— ASSIGNMENT —
When you reach the line containing "Select the Departamento text box", please repeat it and every line after it exactly, through the end of the listing below, skipping pictures.

— INPUT MATERIAL —
[Start of section]

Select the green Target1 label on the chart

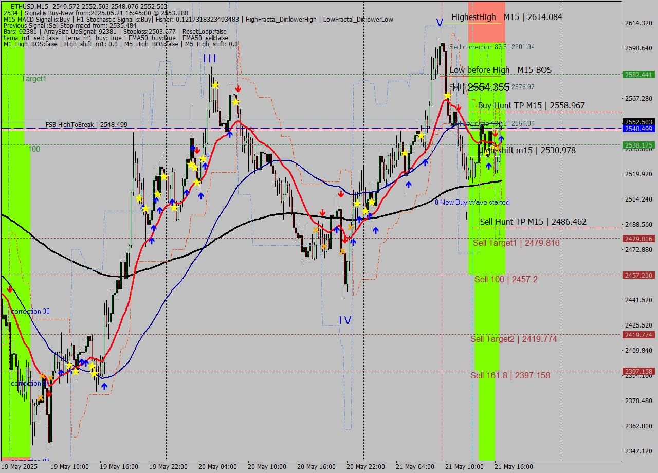pyautogui.click(x=32, y=79)
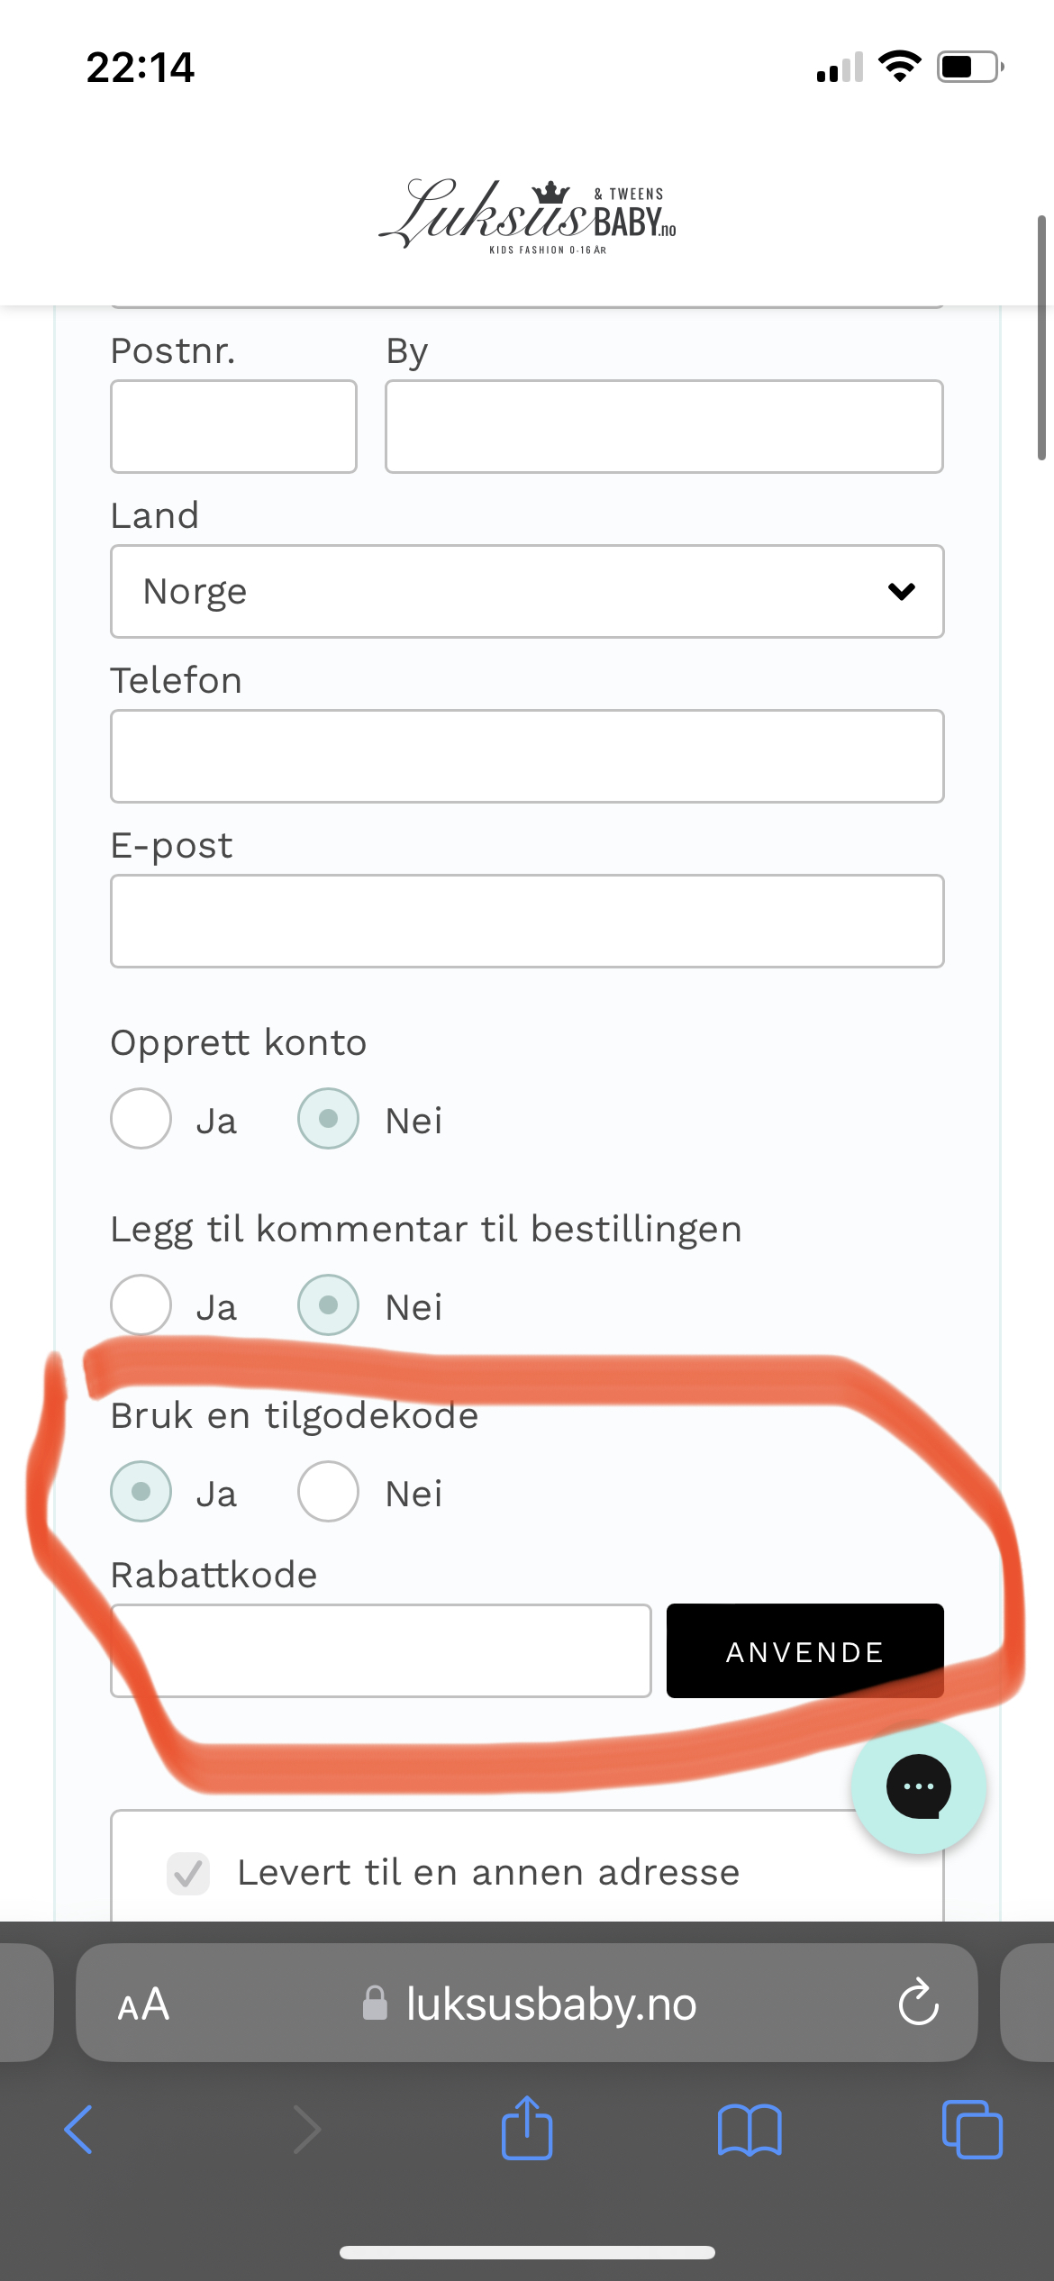Focus the Rabattkode input field
This screenshot has height=2281, width=1054.
(x=381, y=1651)
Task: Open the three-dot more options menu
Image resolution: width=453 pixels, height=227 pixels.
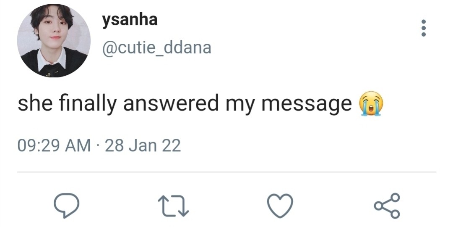Action: coord(423,28)
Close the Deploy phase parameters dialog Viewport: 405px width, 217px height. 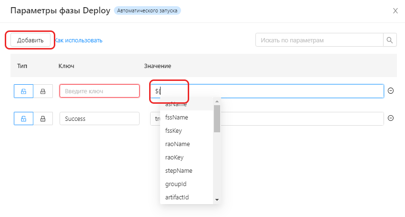(395, 11)
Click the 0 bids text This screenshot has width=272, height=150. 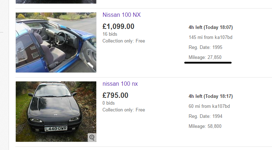(x=108, y=103)
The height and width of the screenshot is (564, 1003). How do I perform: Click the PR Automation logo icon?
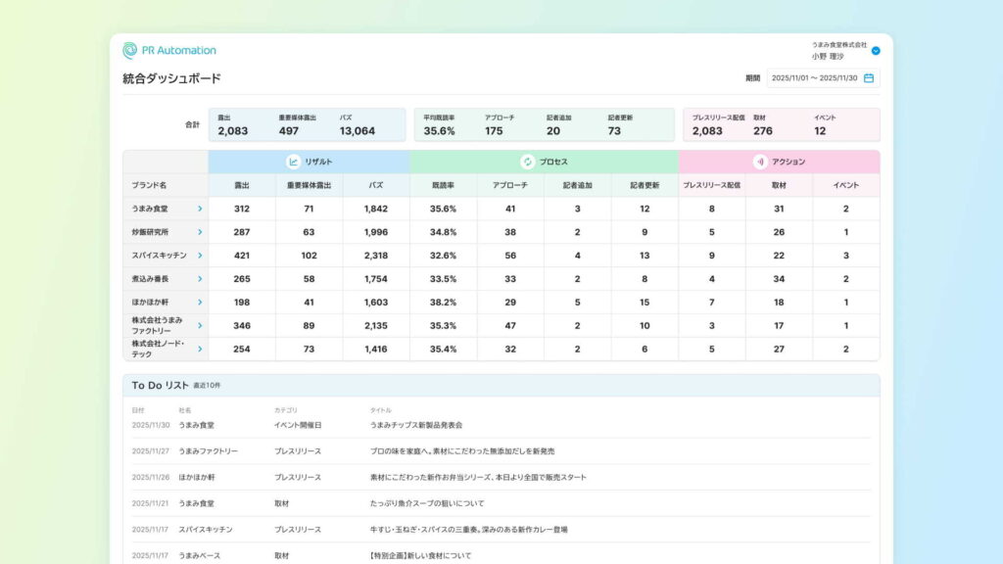pyautogui.click(x=130, y=50)
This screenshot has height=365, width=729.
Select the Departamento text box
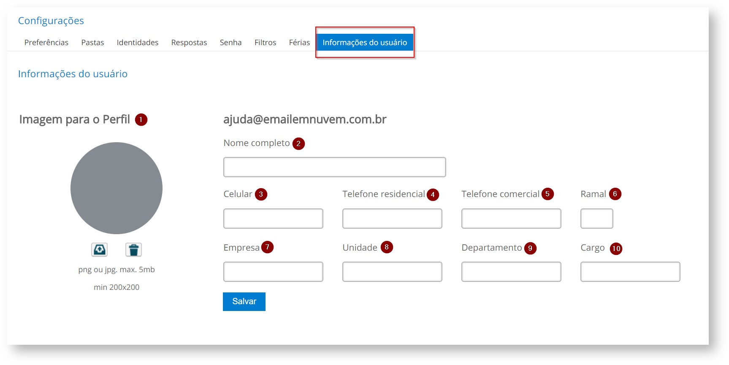pos(511,272)
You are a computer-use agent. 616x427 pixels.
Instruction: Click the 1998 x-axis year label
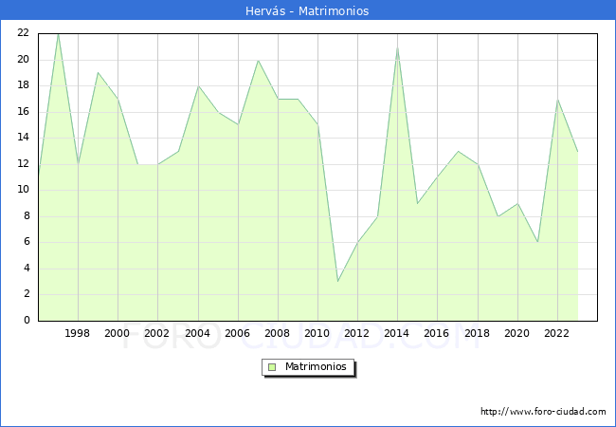(78, 333)
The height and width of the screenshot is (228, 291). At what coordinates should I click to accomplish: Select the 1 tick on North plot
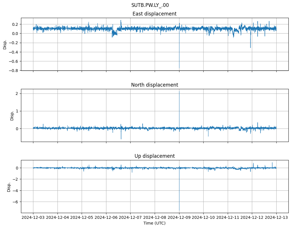tap(17, 111)
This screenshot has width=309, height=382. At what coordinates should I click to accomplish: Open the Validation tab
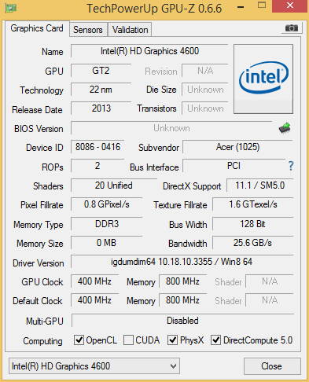[130, 30]
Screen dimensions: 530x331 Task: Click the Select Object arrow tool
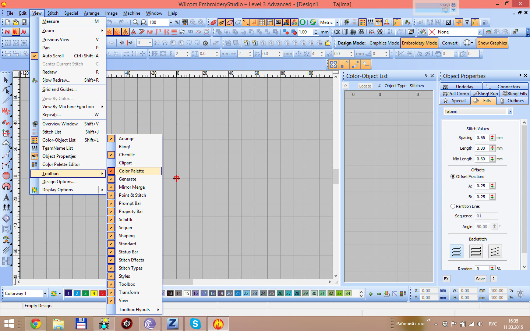tap(6, 80)
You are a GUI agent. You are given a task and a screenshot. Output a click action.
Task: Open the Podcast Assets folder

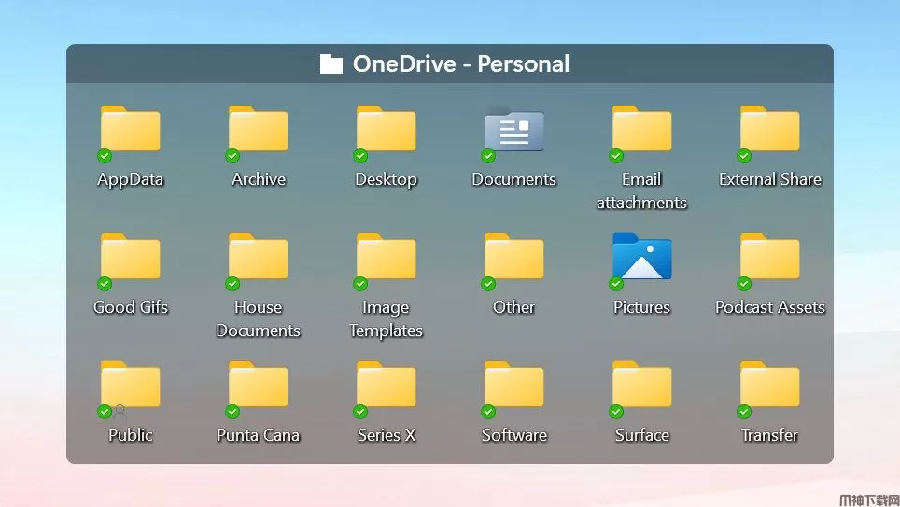coord(769,258)
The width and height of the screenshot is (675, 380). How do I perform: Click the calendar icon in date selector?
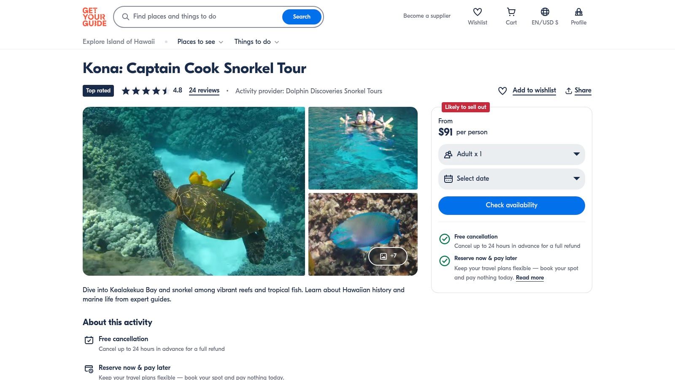(448, 179)
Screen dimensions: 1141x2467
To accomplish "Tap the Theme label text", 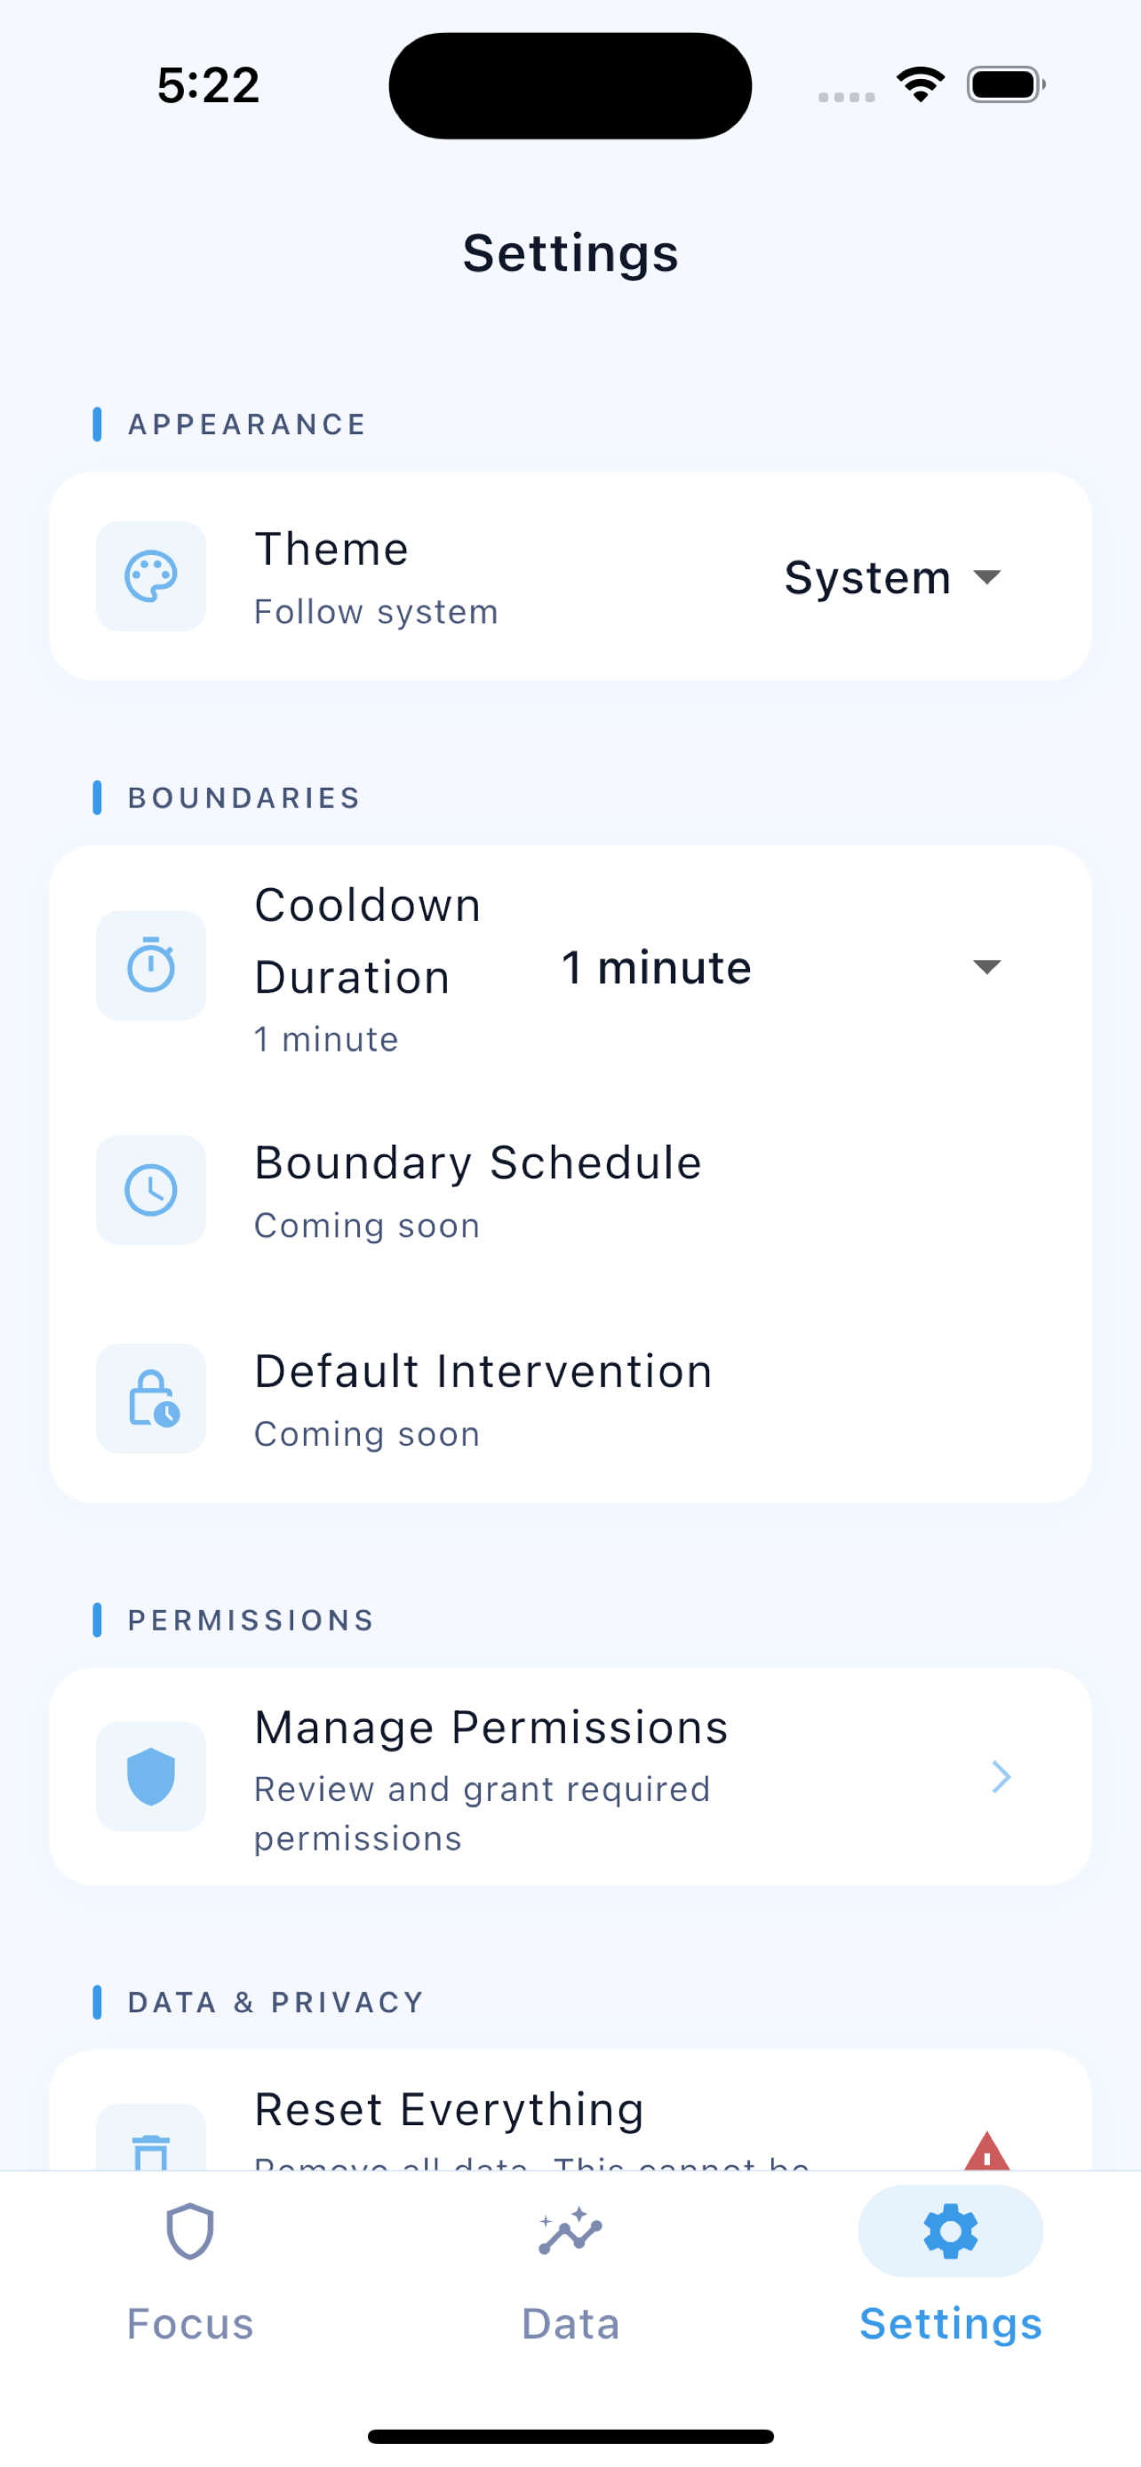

[End of section]

— ANSWER SECTION —
Select the Departamento text box
pos(511,272)
You are a computer-use agent. 616x427 pixels.
Instruction: Click the 1998 x-axis year label
(78, 333)
The height and width of the screenshot is (228, 291). At what coordinates should I click to accomplish: Select the 1 tick on North plot
tap(17, 111)
This screenshot has width=309, height=382. At what coordinates should I click to accomplish: Open the Validation tab
[130, 30]
Screen dimensions: 530x331 Task: Click the Select Object arrow tool
tap(6, 80)
You are a GUI agent. You are given a task and a screenshot. Output a click action.
Task: Open the Podcast Assets folder

coord(769,258)
The width and height of the screenshot is (675, 380). How do I perform: Click the calendar icon in date selector?
(448, 179)
Screen dimensions: 1141x2467
To accomplish "Tap the Theme label text", 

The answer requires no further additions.